Task instructions — Your response should be the complete listing, returned exactly as written.
[Start of Attachment]
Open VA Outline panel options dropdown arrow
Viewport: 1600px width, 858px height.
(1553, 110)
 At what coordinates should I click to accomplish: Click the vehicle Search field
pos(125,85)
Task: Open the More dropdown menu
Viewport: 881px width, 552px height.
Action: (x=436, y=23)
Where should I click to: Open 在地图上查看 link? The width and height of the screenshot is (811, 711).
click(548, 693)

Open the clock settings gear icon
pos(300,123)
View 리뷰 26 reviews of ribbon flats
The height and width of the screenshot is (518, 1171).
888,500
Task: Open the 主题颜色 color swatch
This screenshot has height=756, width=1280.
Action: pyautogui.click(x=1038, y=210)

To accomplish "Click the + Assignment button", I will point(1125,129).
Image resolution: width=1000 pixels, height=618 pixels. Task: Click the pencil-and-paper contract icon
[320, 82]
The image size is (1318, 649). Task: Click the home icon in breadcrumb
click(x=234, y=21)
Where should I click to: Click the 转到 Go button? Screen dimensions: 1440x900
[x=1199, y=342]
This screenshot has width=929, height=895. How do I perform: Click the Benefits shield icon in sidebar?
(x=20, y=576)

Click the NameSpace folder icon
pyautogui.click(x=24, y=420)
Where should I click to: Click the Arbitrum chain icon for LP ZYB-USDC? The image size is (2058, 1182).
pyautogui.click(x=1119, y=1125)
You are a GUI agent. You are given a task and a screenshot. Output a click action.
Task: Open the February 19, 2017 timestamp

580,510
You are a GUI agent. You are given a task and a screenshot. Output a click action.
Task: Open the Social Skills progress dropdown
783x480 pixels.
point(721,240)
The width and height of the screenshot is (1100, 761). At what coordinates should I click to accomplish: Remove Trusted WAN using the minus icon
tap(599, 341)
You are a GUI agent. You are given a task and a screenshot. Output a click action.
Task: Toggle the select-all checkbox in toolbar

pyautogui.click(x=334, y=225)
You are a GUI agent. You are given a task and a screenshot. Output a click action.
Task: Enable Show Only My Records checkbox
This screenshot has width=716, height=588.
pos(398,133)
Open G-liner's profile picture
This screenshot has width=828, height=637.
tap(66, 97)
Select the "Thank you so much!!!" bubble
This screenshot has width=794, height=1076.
[End of Attachment]
Result for this exercise —
Open VA Outline panel options dropdown arrow
Viewport: 1600px width, 858px height.
(1553, 110)
 At what coordinates should I click to accomplish: Click the vehicle Search field
pos(125,85)
Task: Open the More dropdown menu
Viewport: 881px width, 552px height.
Action: (x=436, y=23)
Where should I click to: Open 在地图上查看 link? The width and height of the screenshot is (811, 711).
click(548, 693)

Open the clock settings gear icon
pos(300,123)
View 리뷰 26 reviews of ribbon flats
The height and width of the screenshot is (518, 1171).
888,500
Task: Open the 主题颜色 color swatch
This screenshot has height=756, width=1280.
Action: pyautogui.click(x=1038, y=210)

To accomplish "Click the + Assignment button", I will point(1125,129).
Image resolution: width=1000 pixels, height=618 pixels. Task: Click the pencil-and-paper contract icon
[320, 82]
The image size is (1318, 649). Task: Click the home icon in breadcrumb
click(x=234, y=21)
Where should I click to: Click the 转到 Go button? Screen dimensions: 1440x900
[x=1199, y=342]
This screenshot has width=929, height=895. How do I perform: Click the Benefits shield icon in sidebar?
(x=20, y=576)

Click the NameSpace folder icon
pyautogui.click(x=24, y=420)
Where should I click to: Click the Arbitrum chain icon for LP ZYB-USDC? The image size is (2058, 1182).
pyautogui.click(x=1119, y=1125)
You are a GUI agent. You are given a task and a screenshot. Output a click action.
Task: Open the February 19, 2017 timestamp

580,510
You are a GUI agent. You are given a task and a screenshot. Output a click action.
Task: Open the Social Skills progress dropdown
783x480 pixels.
point(721,240)
The width and height of the screenshot is (1100, 761). At what coordinates should I click to accomplish: Remove Trusted WAN using the minus icon
tap(599, 341)
You are a GUI agent. You are given a task and a screenshot. Output a click action.
Task: Toggle the select-all checkbox in toolbar

pyautogui.click(x=334, y=225)
You are a GUI agent. You are given a task and a screenshot. Output a click action.
Task: Enable Show Only My Records checkbox
This screenshot has width=716, height=588.
pos(398,133)
Open G-liner's profile picture
This screenshot has width=828, height=637.
tap(66, 97)
Select the "Thank you so much!!!" bubble
This screenshot has width=794, height=1076.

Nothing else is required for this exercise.